== Request A ==
In the festival highlights, begin at the words "An Evening with" and stop after "the Cider Gallery.", swapping "Liberty Hall" for "the Granada".
== Request B ==
Condense the paragraph of the festival highlights that begins "This interactive sculpture" into one shorter sentence that keeps its main facts.

** START OF Provided text **

Beyond Bamford: Free State Festival highlights

CLOUD

Monday brings the arrival of this year’s Free State Festival and its fully stocked lineup of music, art, film and ideas. Among the many attractions: “Lady Dynamite” star Maria Bamford (you can read our interview with her here), Radiolab co-founder Jad Abumrad, film screenings galore and a solo acoustic show from Grammy winner (and birthday boy!) Kris Kristofferson.

We’ve rounded up a few of the many noteworthy Free State Fest happenings here, but you can always peruse the full schedule at www.freestatefestival.org.


Monday

“CLOUD”

CLOUD

This interactive sculpture, constructed from 6,000 incandescent light bulbs by Canadian artists and collaborators Caitlind r.c. Brown & Wayne Garrett, utilizes pull string switches and everyday domestic light bulbs, “re-imagining their potential to catalyze collaborative moments and create an enveloping, experimental environment.”

It’s interactive, too: Viewers work together as a collective to animate “lightning” on the surface of the sculpture in “impromptu collaborations,” turning the entire cloud on and off.

The artists will be on hand to discuss their work during a free INSIGHT Art Talk from 7:30 to 9 p.m. Monday at the Lawrence Arts Center’s black box theater. The exhibition itself opens at the end of the talk and will remain at the Arts Center through June 25.


Tuesday

“Chi-Raq”

Chi-Raq

If you missed last year’s critically acclaimed musical satire about gun violence in Chicago, here’s your chance to see it on the big screen.

Directed by two-time Oscar nominee Spike Lee and co-written by Lawrence’s own Kevin Willmott (the filmmaker is also an associate professor of film and media studies at Kansas University), “Chi-Raq” is a modern adaptation of the ancient Greek play “Lysistrata,” in which the women of Greece hold a sex strike in the hopes of ending the Peloponnesian War.

Tuesday’s screening, slated for 8 to 10:30 p.m., will also include the short film “Juvenile Justice: The Road to Reform.” Tickets are $8.


Wednesday

An Evening with Kris Kristofferson

Singer Kris Kristofferson performs on stage during the 16th Annual GRAMMY Foundation Legacy Concert A

The Grammy-winning country singer-songwriter rings in his 80th birthday Wednesday from 8:30 to 10:30 p.m. in a sold-out solo acoustic show at Liberty Hall.

Miss out on tickets? Catch “Uncle Howard,” Aaron Brookner’s tribute to his late uncle (director Howard Brookner’s body of work, buried for 30 years in the bunker belonging to Beat Generation icon and one-time Lawrencian William S. Burroughs, finally gets its due), at 6 p.m. Wednesday at the Lawrence Arts Center main stage. Tickets are $8.


Thursday

A Journal-World-adjacent activity kicks off the docket Thursday: “Telling Stories that Matter: Journalism in the New Media World” from 7:30 to 8:45 p.m. at the Cider Gallery.

** END OF Provided text **
** START OF Dataset excerpt **

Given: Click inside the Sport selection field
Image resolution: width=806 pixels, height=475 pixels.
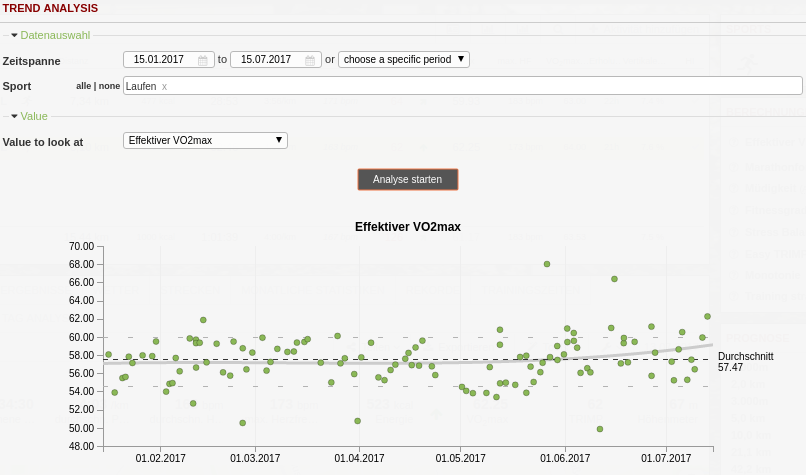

** END OF Dataset excerpt **

== Expected answer A ==
An Evening with Kris Kristofferson

Singer Kris Kristofferson performs on stage during the 16th Annual GRAMMY Foundation Legacy Concert A

The Grammy-winning country singer-songwriter rings in his 80th birthday Wednesday from 8:30 to 10:30 p.m. in a sold-out solo acoustic show at the Granada.

Miss out on tickets? Catch “Uncle Howard,” Aaron Brookner’s tribute to his late uncle (director Howard Brookner’s body of work, buried for 30 years in the bunker belonging to Beat Generation icon and one-time Lawrencian William S. Burroughs, finally gets its due), at 6 p.m. Wednesday at the Lawrence Arts Center main stage. Tickets are $8.


Thursday

A Journal-World-adjacent activity kicks off the docket Thursday: “Telling Stories that Matter: Journalism in the New Media World” from 7:30 to 8:45 p.m. at the Cider Gallery.

== Expected answer B ==
Canadian artists Caitlind r.c. Brown & Wayne Garrett built this interactive sculpture from 6,000 incandescent light bulbs with pull string switches, aiming to spark collaborative moments and create an enveloping, experimental environment.